Je la suis en silence dans les couloirs. On croise Carley Paulsen qui lui tape sur l'épaule avec un regard d'encouragement, mais ne fait pas de commentaire. On arrive jusqu'à notre bureau et elle se laisse tomber dans son siège sans me regarder. J'attends respectueusement et surtout sans une seule idée de ce que je pourrais faire pour elle.

"T'as écrit le rapport sur la perquisition des hangars de Douvres ?", elle finit par demander.

Je m'empresse de lui passer le rapport que j'avais avec moi déjà dans le bureau de Robards. Elle commence à le dérouler et à le lire. J'attends. Elle relâche brusquement sa pression et le rouleau s'enroule. Je me prépare à essuyer un orage, mais elle se lève.

"Je n'y arrive pas. Ça avait l'air sérieux et bien écrit, mais j'ai la tête ailleurs. On va à l'Académie, y'aura bien des gamins à qui se mesurer et, sinon, j'espère que tu vas être ouvert à un peu de duel poussé... J'ai des comptes à régler avec la vie en général... "

Ses yeux gris ont un air hanté que j'ai davantage l'occasion de voir dans ma glace que dans son visage. Comme une fracture dans sa cuirasse, je réalise.

On épuise vite les jeunes de l'Académie — elle comme moi ! — Et ça tourne au duel avec un vrai public auquel j'évite de penser. Toutes mes expériences précédentes en la matière dans cette même salle étaient plutôt humiliantes. Je me répète que je fais de mon mieux pour elle, pour lui montrer combien je respecte ce qu'elle m'a transmis et que perdre devant elle est tellement naturel que je ne dois même pas me poser la question.

Je suis plusieurs fois en grande difficulté, mais j'arrive à me rattraper de justesse. Il y a des exclamations dans le public que je ne cherche pas à comprendre. Une fois, je suis certain qu'elle me laisse une échappatoire — mais déjà la voir et l'utiliser, hein, ce n'est pas rien. Je m'accroche, en sueur et l'esprit en ébullition. Je perds la notion du temps, je crois.

Et puis soudain, je vois cet infime angle dans son bouclier et mon sort d'assommoir part sans que je le décide réellement. Elle est projetée contre le mur et si son bouclier tient le coup, je vois qu'elle est secouée.

"Cheffe !", je m'alarme en baissant ma baguette pour accourir vers elle.

Son Assommoir me fait sauter en arrière au dernier moment. Je replace mon bouclier à la va-vite, par pur réflexe.

"N'importe quoi !", elle commente, le regard sombre et menaçant. "Tu joues à quoi, Sopo ?"

"Pardon", je marmonne, un peu au hasard, et j'entends des rires fuser.

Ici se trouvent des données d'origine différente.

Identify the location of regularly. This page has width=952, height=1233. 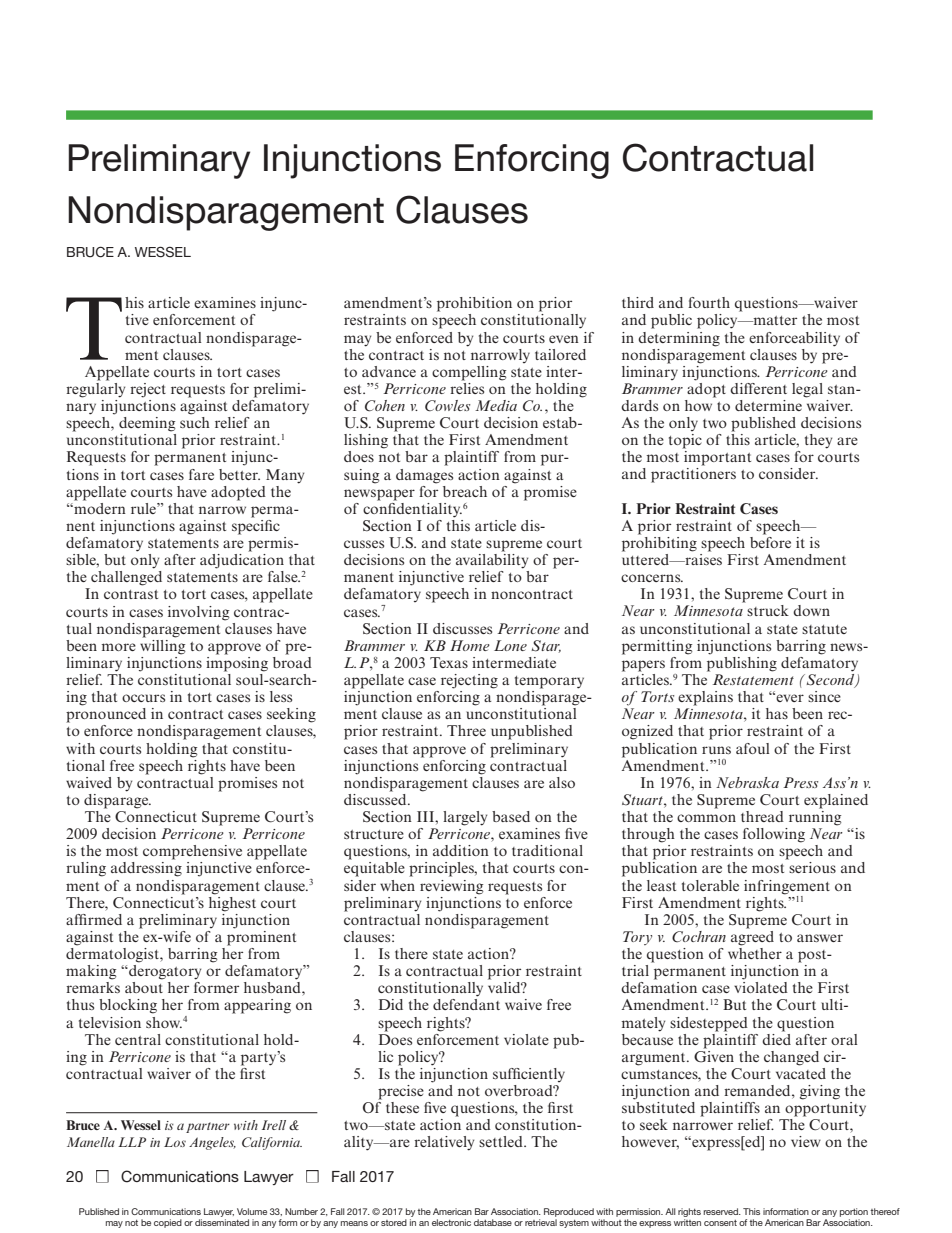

"Ils ont bien raison de se moquer. Tu pouvais prendre l'avantage et tu t'inquiètes que j'aie un bleu ? Tu crois que Wilson, il s'est inquiété que Hawlish ait un fils ?", elle continue en se redressant et en lançant des chapelets de sortilèges qui me font encore reculer. "Tu crois qu'il n'a pas au contraire compté sur le fait que je ne prendrais pas le risque de blesser Huxley ?!"

"Sans doute", j'admets, en cherchant frénétiquement une idée pour arrêter de reculer, et la seule qui me vienne est de placer quelque chose entre elle et moi. Un des moqueurs du public suggère une petite voix un peu mauvaise dans mon cerveau. Je me contente finalement d'un tableau d'affichage que je renforce d'un charme de solidité — le même que ma grand-mère mettait sur mes chaussures d'hiver.

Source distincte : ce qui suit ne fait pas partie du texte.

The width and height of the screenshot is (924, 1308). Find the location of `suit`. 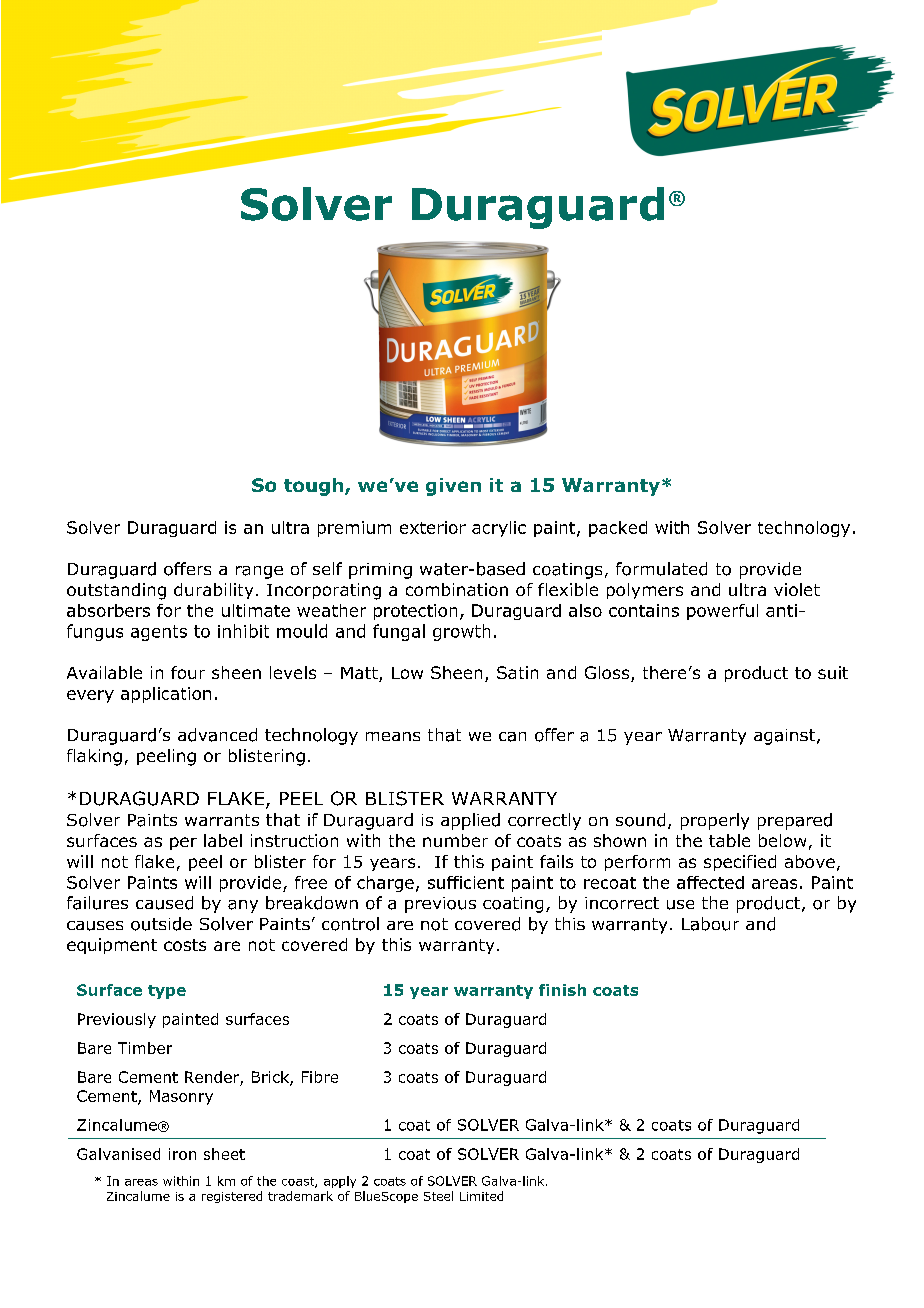

suit is located at coordinates (833, 672).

"J'ai failli attendre", commente ma mentore.

La tableau tient trois assauts, mais c'est quand même ça de pris. Entretemps, j'ai pris une décision désespérée. Quitte à être ridicule et laminé, autant essayer. Je roule donc vers elle tout en lançant un Incendio de belle ampleur, en leurre, dans la direction opposée. Je me retrouve juste dans l'angle de son bouclier et j'ai le temps de lancer un Cuisant avant qu'elle ne réagisse. Elle glapit et roule à son tour au sol. Un réflexe utile, mais un mouvement dans lequel les boucliers ont du mal à suivre, m'a-t-on toujours répété. Alors, je décide d'être sans pitié et de balancer tous les Assommoirs qui me viennent aussi rapidement et largement que possible.

Le bouclier tremble et se dissout face à mes assauts et je n'ai qu'un battement de cœur de retenue avant de la désarmer. Elle se retourne, se redresse et me regarde. Le temps me semble suspendu.

"¿Tengo que noquearte para que cuente?", je demande d'une voix âpre et dure qui me surprend moi-même.

Si elle dit oui, l'Assommoir partira. Il n'attend que cela. Il est là, dans mon esprit, dans ma baguette. Prêt. Comme jamais.

"J'aime autant pas", elle sourit comme si toute sa colère incisive s'était brutalement évaporée. Elle me tend la main.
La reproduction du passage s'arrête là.